---------- Extracted data

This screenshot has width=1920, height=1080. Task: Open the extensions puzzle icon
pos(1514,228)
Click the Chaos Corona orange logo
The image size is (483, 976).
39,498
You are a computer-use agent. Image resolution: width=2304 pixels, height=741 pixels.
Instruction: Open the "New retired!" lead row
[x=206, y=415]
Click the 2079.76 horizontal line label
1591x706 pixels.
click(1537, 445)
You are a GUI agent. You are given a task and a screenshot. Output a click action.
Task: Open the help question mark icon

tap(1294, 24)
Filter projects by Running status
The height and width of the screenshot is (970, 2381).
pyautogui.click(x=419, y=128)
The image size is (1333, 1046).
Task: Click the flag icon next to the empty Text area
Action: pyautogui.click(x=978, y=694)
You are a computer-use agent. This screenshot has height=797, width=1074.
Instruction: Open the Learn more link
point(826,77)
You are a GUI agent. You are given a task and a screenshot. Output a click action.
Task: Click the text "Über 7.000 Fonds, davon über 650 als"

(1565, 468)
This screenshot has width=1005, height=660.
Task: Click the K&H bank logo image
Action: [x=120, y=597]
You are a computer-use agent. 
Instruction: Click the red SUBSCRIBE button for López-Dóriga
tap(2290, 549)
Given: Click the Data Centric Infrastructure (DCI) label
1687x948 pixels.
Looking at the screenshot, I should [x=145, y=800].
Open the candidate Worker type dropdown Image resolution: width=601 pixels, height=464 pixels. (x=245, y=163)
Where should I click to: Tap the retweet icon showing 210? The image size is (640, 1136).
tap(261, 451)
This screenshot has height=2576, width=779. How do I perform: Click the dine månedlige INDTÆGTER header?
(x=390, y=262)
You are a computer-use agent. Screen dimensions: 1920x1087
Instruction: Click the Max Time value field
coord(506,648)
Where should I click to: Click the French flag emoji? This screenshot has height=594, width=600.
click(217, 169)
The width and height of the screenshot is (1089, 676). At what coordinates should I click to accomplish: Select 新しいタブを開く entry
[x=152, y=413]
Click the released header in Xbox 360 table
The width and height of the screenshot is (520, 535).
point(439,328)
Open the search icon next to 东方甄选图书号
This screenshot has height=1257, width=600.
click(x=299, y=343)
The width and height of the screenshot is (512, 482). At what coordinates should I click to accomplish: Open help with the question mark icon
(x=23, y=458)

--------------------

Reproduce every line of the stored records above verbatim.

Result of this exercise ▸
This screenshot has width=1920, height=1080. Task: Open the extensions puzzle icon
pos(1514,228)
Click the Chaos Corona orange logo
The image size is (483, 976).
39,498
You are a computer-use agent. Image resolution: width=2304 pixels, height=741 pixels.
Instruction: Open the "New retired!" lead row
[x=206, y=415]
Click the 2079.76 horizontal line label
1591x706 pixels.
click(1537, 445)
You are a GUI agent. You are given a task and a screenshot. Output a click action.
Task: Open the help question mark icon

tap(1294, 24)
Filter projects by Running status
The height and width of the screenshot is (970, 2381).
pyautogui.click(x=419, y=128)
The image size is (1333, 1046).
Task: Click the flag icon next to the empty Text area
Action: pyautogui.click(x=978, y=694)
You are a computer-use agent. This screenshot has height=797, width=1074.
Instruction: Open the Learn more link
point(826,77)
You are a GUI agent. You are given a task and a screenshot. Output a click action.
Task: Click the text "Über 7.000 Fonds, davon über 650 als"

(1565, 468)
This screenshot has width=1005, height=660.
Task: Click the K&H bank logo image
Action: [x=120, y=597]
You are a computer-use agent. 
Instruction: Click the red SUBSCRIBE button for López-Dóriga
tap(2290, 549)
Given: Click the Data Centric Infrastructure (DCI) label
1687x948 pixels.
Looking at the screenshot, I should [x=145, y=800].
Open the candidate Worker type dropdown Image resolution: width=601 pixels, height=464 pixels. (x=245, y=163)
Where should I click to: Tap the retweet icon showing 210? The image size is (640, 1136).
tap(261, 451)
This screenshot has height=2576, width=779. How do I perform: Click the dine månedlige INDTÆGTER header?
(x=390, y=262)
You are a computer-use agent. Screen dimensions: 1920x1087
Instruction: Click the Max Time value field
coord(506,648)
Where should I click to: Click the French flag emoji? This screenshot has height=594, width=600.
click(217, 169)
The width and height of the screenshot is (1089, 676). At what coordinates should I click to accomplish: Select 新しいタブを開く entry
[x=152, y=413]
Click the released header in Xbox 360 table
The width and height of the screenshot is (520, 535).
point(439,328)
Open the search icon next to 东方甄选图书号
This screenshot has height=1257, width=600.
click(x=299, y=343)
The width and height of the screenshot is (512, 482). At what coordinates should I click to accomplish: Open help with the question mark icon
(x=23, y=458)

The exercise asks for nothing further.